Several beneficial mechanisms are associated with intermittent exposure to hyperbaric does of oxygen. Either alone, or in combination with other medical and surgical procedures, these mechanisms serve to enhance the healing or detoxification process of treatable conditions.
Hyperoxygenation provides immediate support to poorly perfused tissue in areas of compromised blood flow. The elevated pressure within the hyperbaric chamber results in an increase in plasma oxygen concentration, producing a four-fold increase in perfusing delivery of oxygen from functioning capillaries. While this form of hyperoxygeneration is only a temporary measure, it will help maintain tissue viability until corrective measures can be implemented or a new blood supply is established.
Neovascularization represents an indirect and delayed response to hyperbaric oxygen exposure. Therapeutic effects include enhanced fibroblast division, neoformation of collagen and capillary angiogenesis in areas of sluggish neovascularization such as late radiation damaged tissue, refractory osteomyelitis and chronic ulcers.
Hyperoxia-enhanced antimicrobial activity has been shown to enhance tissue penetration at a number of levels. Hyperbaric oxygen causes toxin inhibition and toxin inactivation in Clostridial perfringens infections (gas gangrene). Hyperoxia enhances phagocytosis and white cell oxidative killing, and has been shown to enhance aminoglycocide activity. Recent research has demonstrated a prolonged post-antibiotic effect, when hyperbaric oxygen is combined with tobramycin against Pseudomonas aeruginosa.
Direct pressure utilizes the concept of Boyle's Law to reduce the volume of intravascular or other free gas. For more than a century this mechanism has formed the basis of hyperbaric oxygen therapy as the standard of care for decompression sickness and cerebral arterial gas embolism (CAGE). Commonly associated with divers, CAGE may also be a iatrogenic event in modern medical practice. It results in significant morbidity and mortality and remains grossly underdiagnosed.
Hyperoxia-induced vasoconstriction is another important mechanism. It occurs with HBO and is helpful in managing intermediate compartment syndrome and other acute ischemias in injured extremities, and reducing interstitial edema in grafted tissue. Studies in burn wound applications have indicated a significant decrease in fluid resuscitation requirements when HBO therapy is added to standard burn wound management protocols.
Attenuation of reperfusion injury is the most recent mechanism to be discovered. Much of the damage associated with reperfusion is brought about by the inappropriate activation of leukocytes. Following an ischemic interval the total injury pattern is the result of two components: a direct irreversible injury component from hypoxia, and an indirect injury which is largely mediated by the inappropriate activation of leukocytes. The net effect is the preservation of marginal tissues that would otherwise be lost to ischemia-reperfusion injury by suppressing the leukocyte response and down regulating ischemia promoting regulators.

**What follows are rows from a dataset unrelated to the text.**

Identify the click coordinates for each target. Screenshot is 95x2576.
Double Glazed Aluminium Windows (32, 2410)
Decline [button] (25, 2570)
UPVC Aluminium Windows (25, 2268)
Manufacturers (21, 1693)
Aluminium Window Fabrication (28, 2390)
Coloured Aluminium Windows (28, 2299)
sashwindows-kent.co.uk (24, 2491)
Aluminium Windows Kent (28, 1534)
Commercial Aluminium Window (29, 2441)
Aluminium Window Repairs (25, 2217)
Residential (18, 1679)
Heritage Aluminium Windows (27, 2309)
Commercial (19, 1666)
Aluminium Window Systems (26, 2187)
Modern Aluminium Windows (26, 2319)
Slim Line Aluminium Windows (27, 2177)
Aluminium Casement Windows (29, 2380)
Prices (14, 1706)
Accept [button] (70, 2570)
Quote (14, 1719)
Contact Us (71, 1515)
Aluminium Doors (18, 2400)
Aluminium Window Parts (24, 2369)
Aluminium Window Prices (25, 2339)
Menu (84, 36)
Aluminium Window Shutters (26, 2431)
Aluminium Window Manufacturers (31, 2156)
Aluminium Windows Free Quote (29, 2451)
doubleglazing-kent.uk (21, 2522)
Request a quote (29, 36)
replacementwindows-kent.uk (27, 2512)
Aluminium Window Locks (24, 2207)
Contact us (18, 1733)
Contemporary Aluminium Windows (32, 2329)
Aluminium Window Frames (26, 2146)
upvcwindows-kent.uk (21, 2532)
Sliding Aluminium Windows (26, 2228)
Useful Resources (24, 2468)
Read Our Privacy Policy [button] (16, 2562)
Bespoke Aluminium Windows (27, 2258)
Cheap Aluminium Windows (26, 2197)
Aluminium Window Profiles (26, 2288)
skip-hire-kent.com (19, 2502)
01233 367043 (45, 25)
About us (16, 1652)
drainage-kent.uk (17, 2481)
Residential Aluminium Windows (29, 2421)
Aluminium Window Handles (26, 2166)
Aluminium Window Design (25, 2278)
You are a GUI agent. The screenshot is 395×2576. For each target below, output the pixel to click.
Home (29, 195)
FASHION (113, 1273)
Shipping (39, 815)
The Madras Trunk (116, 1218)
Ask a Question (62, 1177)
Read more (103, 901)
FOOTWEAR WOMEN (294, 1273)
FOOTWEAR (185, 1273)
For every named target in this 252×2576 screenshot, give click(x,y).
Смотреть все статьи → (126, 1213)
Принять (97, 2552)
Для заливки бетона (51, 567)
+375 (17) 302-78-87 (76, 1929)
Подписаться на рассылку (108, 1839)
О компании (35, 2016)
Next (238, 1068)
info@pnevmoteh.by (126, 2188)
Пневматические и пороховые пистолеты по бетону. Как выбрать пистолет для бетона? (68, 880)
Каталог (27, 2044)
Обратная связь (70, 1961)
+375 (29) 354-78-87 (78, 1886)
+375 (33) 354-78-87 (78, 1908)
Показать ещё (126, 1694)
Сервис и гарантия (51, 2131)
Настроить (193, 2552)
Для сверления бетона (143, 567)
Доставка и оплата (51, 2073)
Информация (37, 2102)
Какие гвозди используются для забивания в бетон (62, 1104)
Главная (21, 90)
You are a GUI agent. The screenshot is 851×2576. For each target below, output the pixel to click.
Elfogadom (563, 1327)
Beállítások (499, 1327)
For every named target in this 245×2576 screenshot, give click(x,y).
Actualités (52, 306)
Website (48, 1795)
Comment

The Undersea and Hyperbaric Medical Society suggest the following indications are appropriate when referring Hyperbaric Oxygen Therapy treatment:
Safe time-dose limits have been established for hyperbaric oxygen exposure, and these limitations form the basis for today's treatment protocols.
Emergency cases may only require one or two treatments, where as 30 to 40 treatments may be necessary to treat angiogenesis. Treatment times vary according to the clinical response of each patient. With the exception of decompression sickness and cerebral arterial gas embolism, treatments last approximately two hours. These treatments may be administered once, twice or three times daily. The average wound healing session is 90 minutes, compared to a dive injury that usually exceeds two and a half hours.
Hyperbaric Oxygen Therapy is offered as a referral and consultation service only. To refer a patient for evaluation during normal business hours, Monday through Friday, 8:30 a.m. to 5:00 p.m., call the Norman Knight Hyperbaric Medicine Center at (617) 573-4411.
A 24-hour consultation and treatment response is available for emergencies: carbon monoxide poisoning; gas gangrene; cerebral arterial gas embolism. Please call (617) 573-4411.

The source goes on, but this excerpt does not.